Appellate court judgment affirmed in part and reversed in part; circuit court judgment affirmed.
NOTES
[1] Although the State cites People v. Pasch, 152 Ill.2d 133, 178 Ill.Dec. 38, 604 N.E.2d 294 (1992), as authoritative on this point, the defendant in Pasch did not argue that his out-of-court statement was admissible under Chambers, and this court found it was properly excluded as hearsay and as an admission. Pasch, 152 Ill.2d at 196-97, 178 Ill.Dec. 38, 604 N.E.2d 294.
[2] In People v. Meyer, 110 Ill.App.3d 673, 679, 66 Ill.Dec. 396, 442 N.E.2d 957 (1982), the appellate court over broadly interpreted Hobbs to mean that "once a prior conviction is used to turn a misdemeanor into a felony or impose an extended term, the usefulness for sentencing purposes is exhausted." Owens relied on Meyer, and Ward summarily cited to Owens. Therefore, to the extent that these cases conflict with our holding herein, they are rejected.

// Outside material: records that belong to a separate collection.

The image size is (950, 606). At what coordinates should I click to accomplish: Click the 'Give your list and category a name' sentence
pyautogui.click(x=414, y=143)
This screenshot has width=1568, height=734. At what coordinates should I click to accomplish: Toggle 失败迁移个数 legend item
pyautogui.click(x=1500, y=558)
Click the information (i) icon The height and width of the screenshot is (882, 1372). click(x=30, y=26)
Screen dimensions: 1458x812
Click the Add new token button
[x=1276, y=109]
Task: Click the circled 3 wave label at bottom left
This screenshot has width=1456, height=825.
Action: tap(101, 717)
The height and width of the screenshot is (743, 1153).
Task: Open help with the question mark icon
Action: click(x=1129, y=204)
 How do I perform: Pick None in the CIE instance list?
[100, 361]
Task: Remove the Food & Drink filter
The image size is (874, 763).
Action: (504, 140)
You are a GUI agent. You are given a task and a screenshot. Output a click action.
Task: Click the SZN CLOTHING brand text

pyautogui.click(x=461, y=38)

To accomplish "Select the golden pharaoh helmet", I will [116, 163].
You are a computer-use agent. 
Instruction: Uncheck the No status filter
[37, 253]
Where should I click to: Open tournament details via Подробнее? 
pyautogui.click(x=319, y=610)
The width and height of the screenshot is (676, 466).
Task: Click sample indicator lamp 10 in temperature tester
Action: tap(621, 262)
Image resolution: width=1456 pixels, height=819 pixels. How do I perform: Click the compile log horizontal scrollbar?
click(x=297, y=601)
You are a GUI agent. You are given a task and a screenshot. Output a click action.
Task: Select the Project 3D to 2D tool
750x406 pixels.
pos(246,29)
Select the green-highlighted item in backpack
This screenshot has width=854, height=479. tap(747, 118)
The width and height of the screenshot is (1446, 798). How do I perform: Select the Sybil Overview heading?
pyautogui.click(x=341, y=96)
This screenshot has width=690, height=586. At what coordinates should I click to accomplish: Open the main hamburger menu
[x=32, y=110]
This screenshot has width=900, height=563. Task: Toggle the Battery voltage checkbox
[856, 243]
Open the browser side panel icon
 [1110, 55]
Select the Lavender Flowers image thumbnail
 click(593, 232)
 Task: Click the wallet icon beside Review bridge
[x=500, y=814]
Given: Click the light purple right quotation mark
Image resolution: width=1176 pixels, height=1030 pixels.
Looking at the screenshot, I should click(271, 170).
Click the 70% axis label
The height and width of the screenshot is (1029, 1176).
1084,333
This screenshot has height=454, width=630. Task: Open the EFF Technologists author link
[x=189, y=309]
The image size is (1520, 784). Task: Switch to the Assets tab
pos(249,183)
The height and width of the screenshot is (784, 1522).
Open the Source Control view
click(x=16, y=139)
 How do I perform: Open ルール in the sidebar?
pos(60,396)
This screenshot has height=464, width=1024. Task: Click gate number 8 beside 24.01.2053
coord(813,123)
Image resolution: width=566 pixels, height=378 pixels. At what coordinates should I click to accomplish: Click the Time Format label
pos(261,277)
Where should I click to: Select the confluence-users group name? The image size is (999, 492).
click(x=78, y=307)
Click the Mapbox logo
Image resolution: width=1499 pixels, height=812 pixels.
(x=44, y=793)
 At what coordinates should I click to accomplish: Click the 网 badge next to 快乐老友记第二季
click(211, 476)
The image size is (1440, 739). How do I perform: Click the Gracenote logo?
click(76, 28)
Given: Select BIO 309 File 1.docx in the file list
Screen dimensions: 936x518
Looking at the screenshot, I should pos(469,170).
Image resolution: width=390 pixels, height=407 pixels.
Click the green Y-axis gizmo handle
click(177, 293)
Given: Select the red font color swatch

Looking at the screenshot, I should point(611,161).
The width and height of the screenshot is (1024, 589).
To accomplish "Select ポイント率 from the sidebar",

[3] In the instant case, the two prior convictions used to establish defendant's eligibility to be sentenced to a Class X term are not elements of the substantive offense of second degree murder, but merely matters to be considered for sentence enhancement. See People v. Washington, 195 Ill.App.3d 520, 530, 142 Ill.Dec. 326, 552 N.E.2d 1067 (1990).